Dudley Edmondson, Outdoor Afro guest blogger, photographer, and author of Black and Brown Faces in America’s Wild Places, goes on in this second part to share how he came to photograph African Americans in the outdoors.
Read Part 1
In the four-year process of doing Black and Brown Faces in America’s Wild Places, I have met some pretty cool people who understand what I am talking about. It has clearly changed the direction of my photographic work. I find myself not just interested in the plants and animals that live on the land but the people who sometimes share those environments with them.
People like Steven Shobe and Elliott Boston, two World Class climbers and mountaineers. These two men have climb on nearly every continent on earth in places like Russia, France, Germany and the continents of South America and Africa. They’ve seen a lot of places, a lot of people, and a lot of the natural world. I became interested in their stories after finding Elliott and getting him to agree to be featured in my book.

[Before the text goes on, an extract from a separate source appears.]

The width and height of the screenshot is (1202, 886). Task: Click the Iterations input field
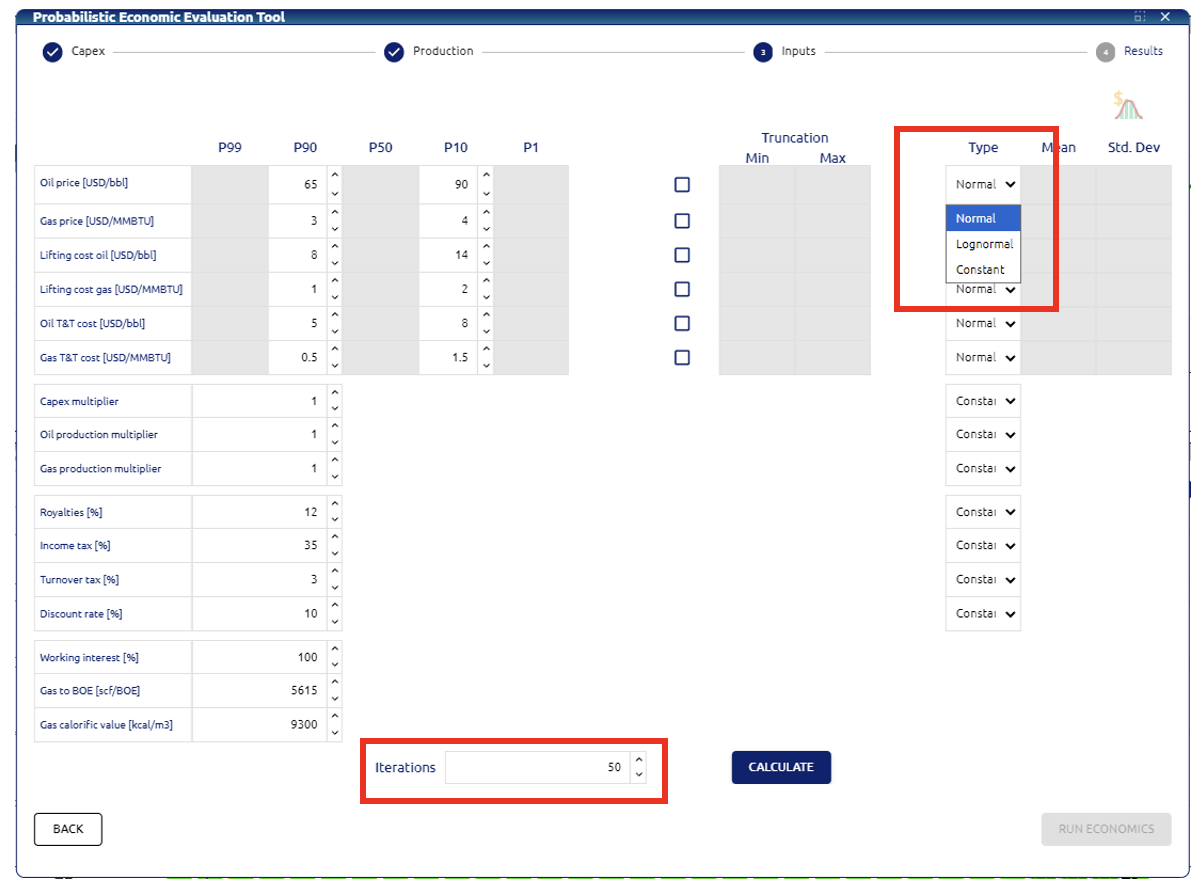pos(537,768)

I was fascinated by mountains and mountaineers after reading Jon Krakauer’s “Into thin Air” and people who risk their lives climbing them intrigued me. In order to photograph climbers I learned you also have to climb as well. That did not sit well with me at first and still bothers me a bit. I wanted to watch them do what they do but not do it myself. Needless to say hanging out with these two I have now climbed in the Ozark Mountains, climbed halfway up Devil’s Tower in Wyoming and ice climbed in Ouray, Colorado. It is something I don’t think I will ever get use to but would jump at the chance to work with Steven and Elliott wherever they find themselves in the world. Working in the open voids of mountain gorges, ravines and peaks does give you a view of the world most people will never see and I am glad I have had the experience and as long as Steven and Elliott are there it will be memorable.
I believe focusing my lens on people like Steven and Elliott will help paint a more complete picture of what African Americans and other people of color are doing. It shows the world that there is diversity among ethnically diverse people and we are capable of so much more than the narrow scoped, negative images the media shows us. I believe in this so much that I have staked my photographic future on it and I very comfortable with that.

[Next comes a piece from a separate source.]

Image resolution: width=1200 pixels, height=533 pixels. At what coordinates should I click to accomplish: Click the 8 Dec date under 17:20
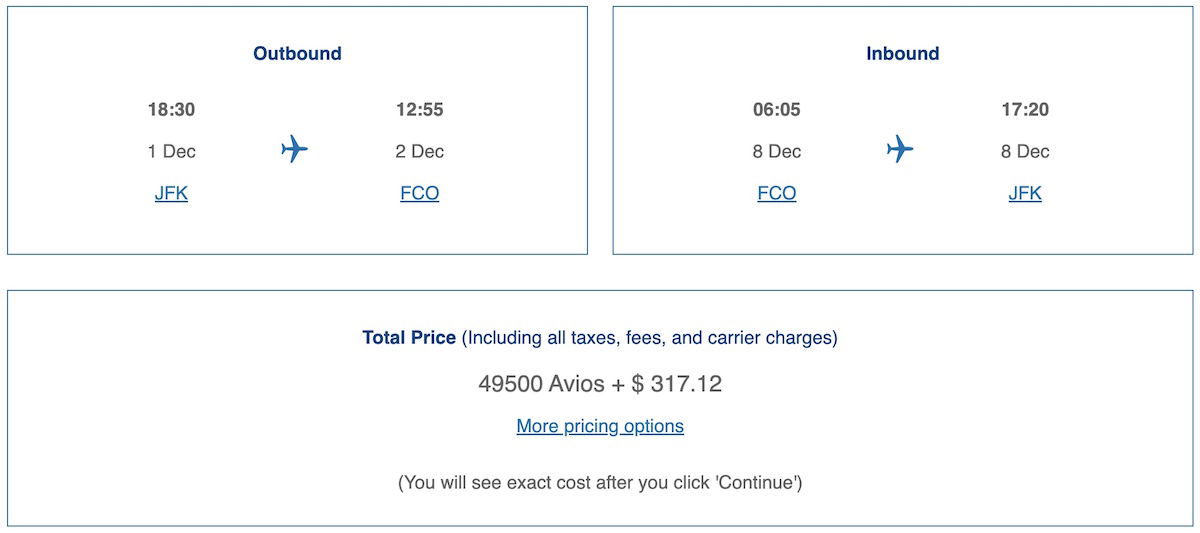point(1025,151)
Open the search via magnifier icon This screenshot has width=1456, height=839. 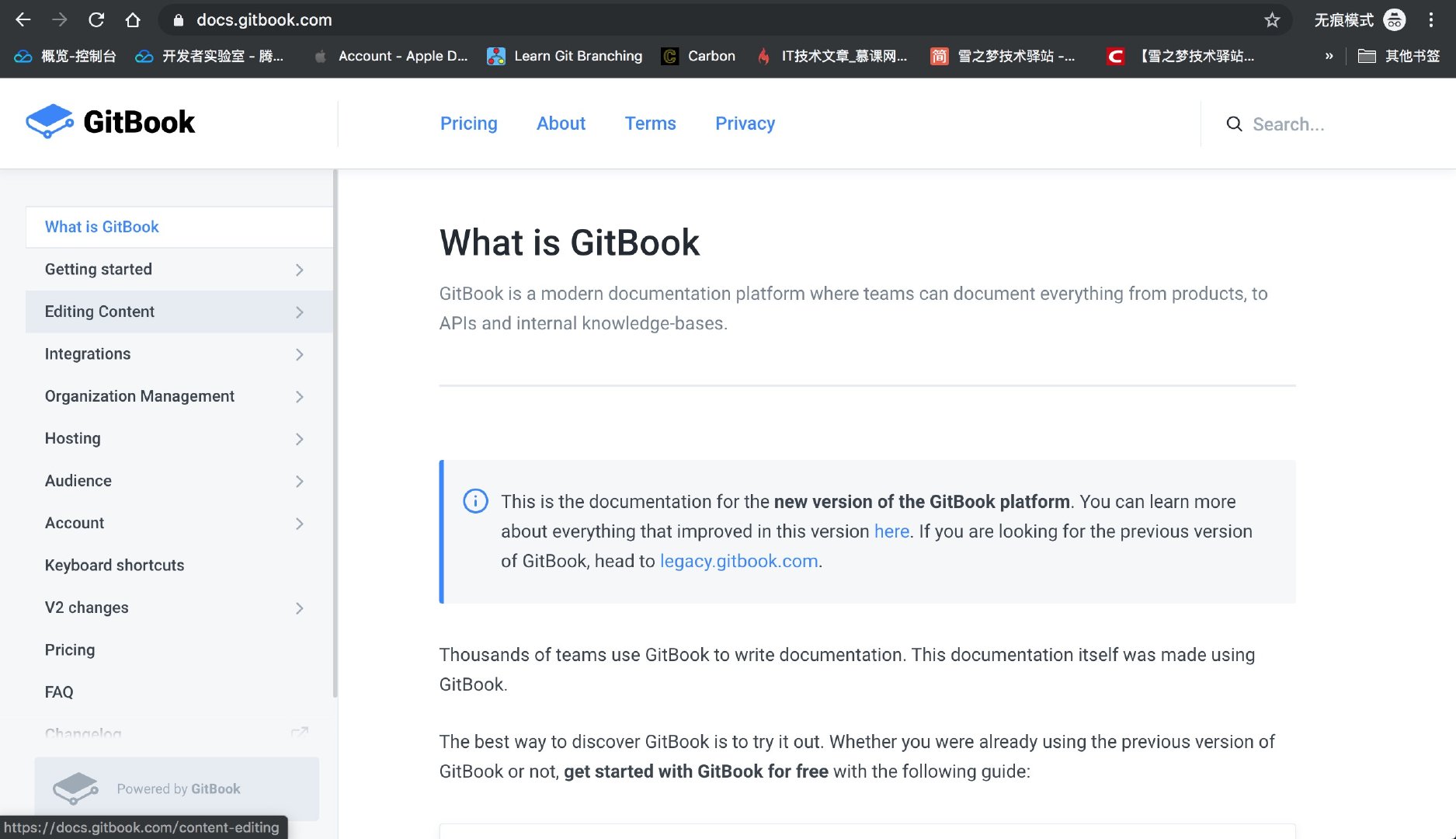tap(1234, 124)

Photo: Dudley Edmondson on the shores of Lake Superior near Silver Bay, MN by Nancy Latour-Edmondson

Photographer Captures African-American Connections to the Natural World

Dudley Edmondson

Introducing guest blogger Dudley Edmondson, an African American photographer who shares how he came to photograph African Americans in the outdoors. This is the first of 2 parts:
You know photography has been a part of my life so long it is difficult to remember when it all started. It began as a way to document my bird sightings as a birder way back when I was a freshman in college. Then the idea of it becoming a potential career became a reality when I decided to move from Ohio to Minnesota. I decided Minnesota had everything I needed to be a successful nature photographer so I put down roots in Duluth the gateway to the great north woods full of eagles, wolves and many other exciting species not found in Ohio.
Things all came together after several years and after a very successful career as a nature photographer I decided to challenge myself again and become an author. The subject matter would be very different from what I had done as a photographer. This time I wanted to tell the story of people like me, African Americans who had a deep and unwavering connection to the earth and nature. The book project became “Black and Brown Faces in Americas Wild Places”
These people I felt could help black folks from coast to coast find their way back to the natural world their African ancestors once knew as well as they now know their own backyards. I am certain that as humans our mental and physical being is inexplicably tied to the natural world around us. People who submerge themselves in nature both physically and mentally our simply healthier people. That is the message I have tried to convey with my book. Trying to get people to understand that is not always easy. If you tell someone that the health of the ecosystem not only effects their health but that it is actually more important than anything else going on in their lives right now, few would be able to grasp that concept. Without your mental and physical health what do you really have? Without clean water and clean air what good really is anything else you might posses?